The U-CoT+ framework innovatively decouples the process of meme understanding from meme classification. By converting visual memes into detailed textual descriptions through a High-Fidelity Meme2Text pipeline, the framework reduces task complexity. It uses general LLMs for reasoning over these descriptions with zero-shot Chain-of-Thought (CoT) prompting. This method allows for flexible adaptation to varying criteria of harmful content detection across multiple contexts and sociocultural fields.
Methodology
High-Fidelity Meme2Text Pipeline
The High-Fidelity Meme2Text pipeline is designed to ensure comprehensive meme content understanding while minimizing resource use. It utilizes LMMs for detailed visual question answering to extract key visual details from memes, including sensitive characteristics such as race, gender, and appearance. These details are crucial for identifying potential harmfulness and are then synthesized into unified textual descriptions by LLMs.
Figure 1: Our proposed High-fidelity Meme2Text pipeline.
Unimodal Guided CoT Prompting
With the textual description of memes, the framework employs Guided CoT prompting. This involves providing the LLMs with explicit, human-crafted guidelines that detail criteria for harmful content detection. These guidelines are derived from common societal norms and specific dataset insights, encompassing aspects such as implicitness, tone and intent, fine-grained taxonomy, and real-life examples with outlined exceptions.

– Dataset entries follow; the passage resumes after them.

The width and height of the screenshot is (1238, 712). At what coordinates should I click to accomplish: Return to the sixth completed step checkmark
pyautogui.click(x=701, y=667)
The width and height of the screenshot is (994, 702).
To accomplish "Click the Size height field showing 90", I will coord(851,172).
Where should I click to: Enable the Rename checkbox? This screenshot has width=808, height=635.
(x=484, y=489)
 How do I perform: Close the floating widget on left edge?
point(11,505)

The LLMs, prompted with these guidelines, perform zero-shot classification, reasoning step-by-step to determine the harmfulness of memes. This approach not only enhances accuracy but also provides human-interpretable rationales, increasing trust and adaptability.
Experiments and Results
The effectiveness of U-CoT+ is demonstrated through extensive experiments on seven benchmark datasets, including but not limited to FHM, HarMeme, and PrideMM. The results show that U-CoT+ achieves performance comparable to state-of-the-art supervised methods, particularly in resource-constrained settings. The framework manages to outperform advanced LMM-based models such as GPT-4o in various tasks.

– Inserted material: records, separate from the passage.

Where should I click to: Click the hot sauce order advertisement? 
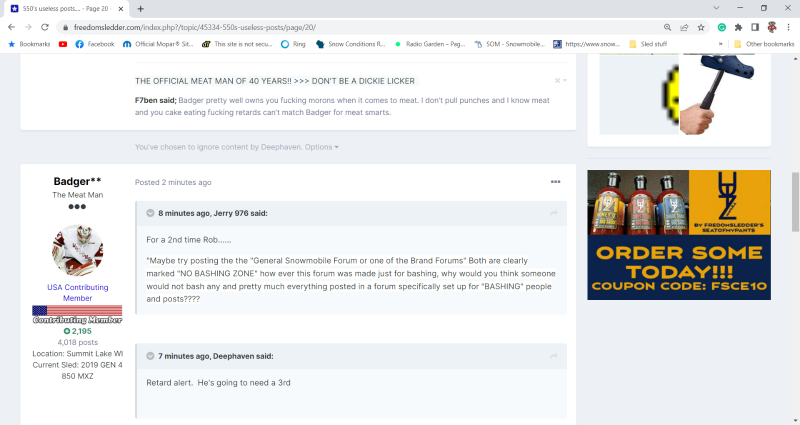pyautogui.click(x=679, y=234)
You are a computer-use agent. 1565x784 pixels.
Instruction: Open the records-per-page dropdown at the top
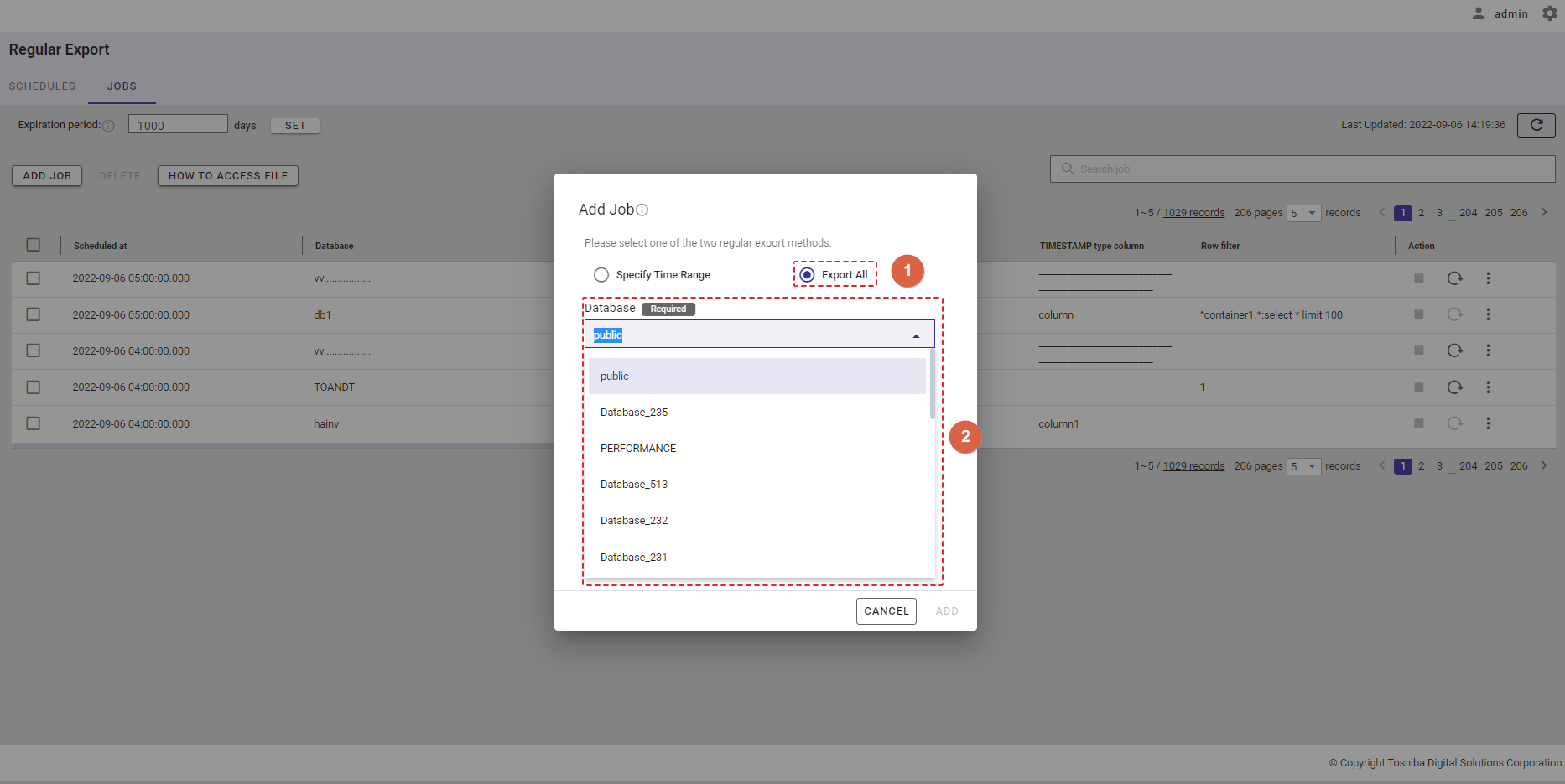pyautogui.click(x=1303, y=213)
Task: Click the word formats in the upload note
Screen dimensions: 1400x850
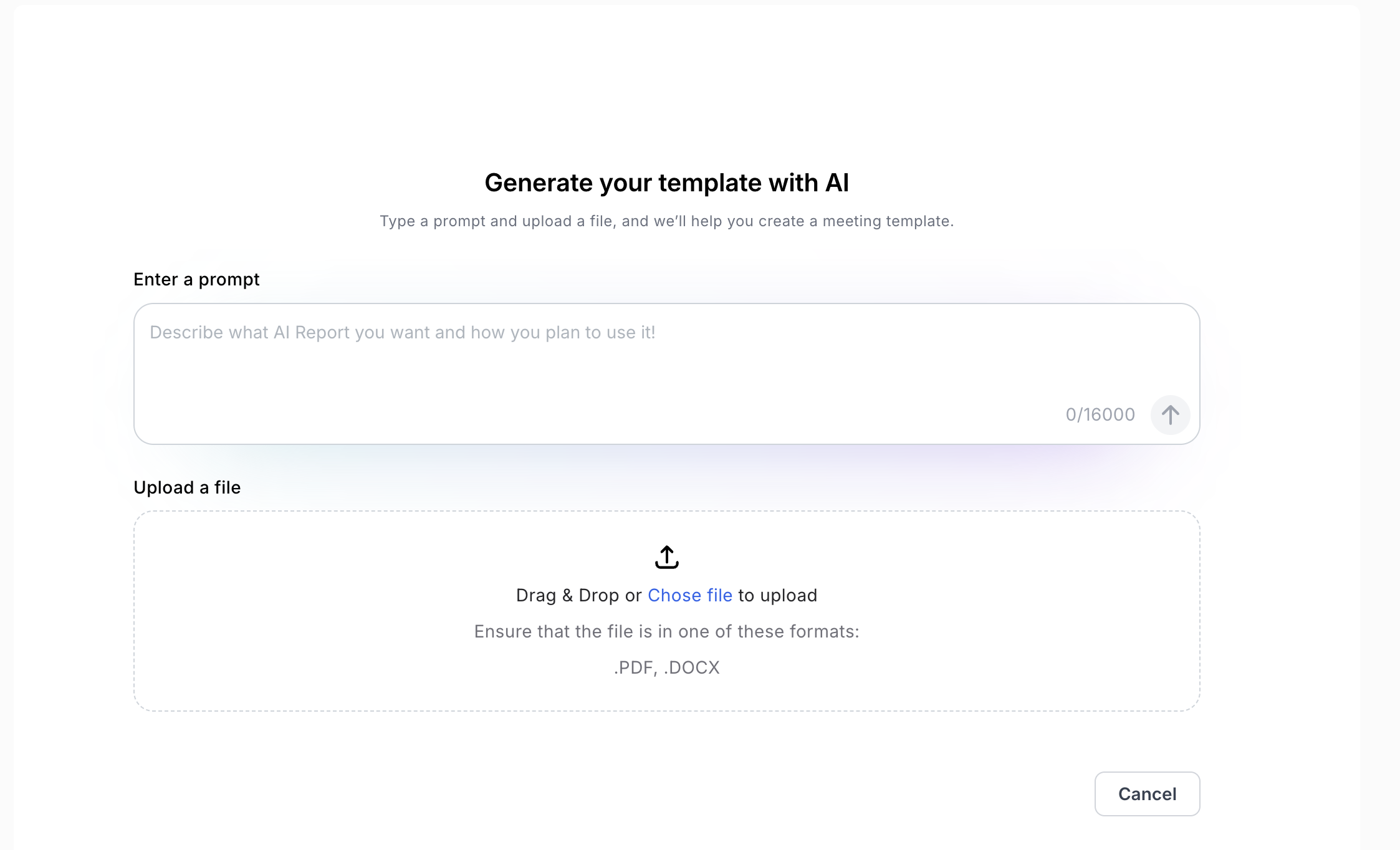Action: pos(824,632)
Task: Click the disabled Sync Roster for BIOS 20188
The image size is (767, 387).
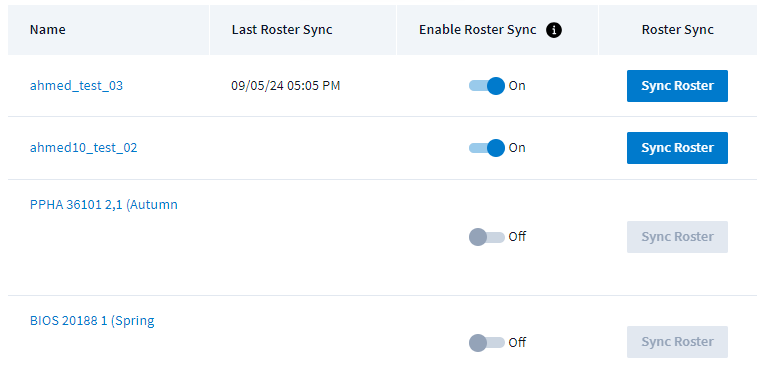Action: (677, 342)
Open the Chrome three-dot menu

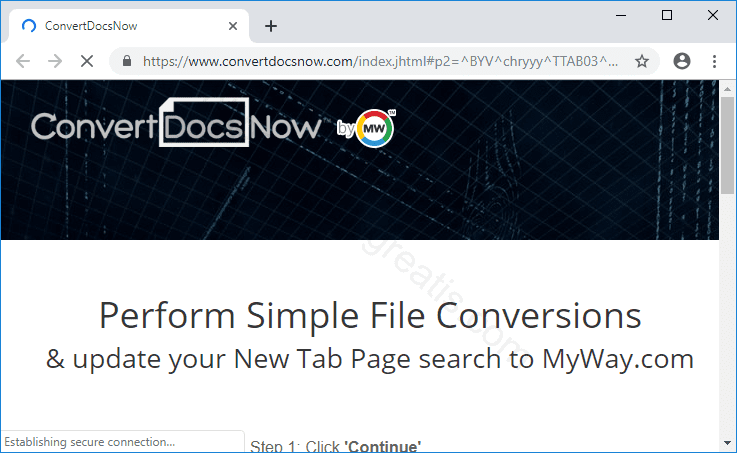tap(714, 61)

The guided CoT prompting significantly benefits smaller LLMs like Qwen2.5-14B and Mistral-12B, enabling them to achieve high accuracy and macro-F1 scores. The framework efficiently classifies harmful and harmless memes across different contexts, proving the feasibility of using LLMs for low-resource, explainable meme detection.
Error Analysis
Detailed error analysis reveals common issues such as incorrect visual detail extraction, excessive censorship by LLMs, and misclassification due to mismatched or incomplete guidelines. These insights pave the way for refining the framework and understanding LLMs' decision-making processes better.
Figure 2: Error Analysis on FHM.
Conclusion
The U-CoT+ framework represents a shift towards more efficient, flexible, and interpretable harmful meme detection. By decoupling meme understanding from classification and introducing guided CoT reasoning, this method addresses critical challenges in the deployment of AI for content moderation in diverse sociocultural settings. Future developments could focus on improving visual information extraction and enriching the guideline database to further enhance LLM performance. The proposed methodology sets a new benchmark for zero-shot harmful meme detection, leveraging the inherent reasoning capabilities of LLMs without extensive resource demands.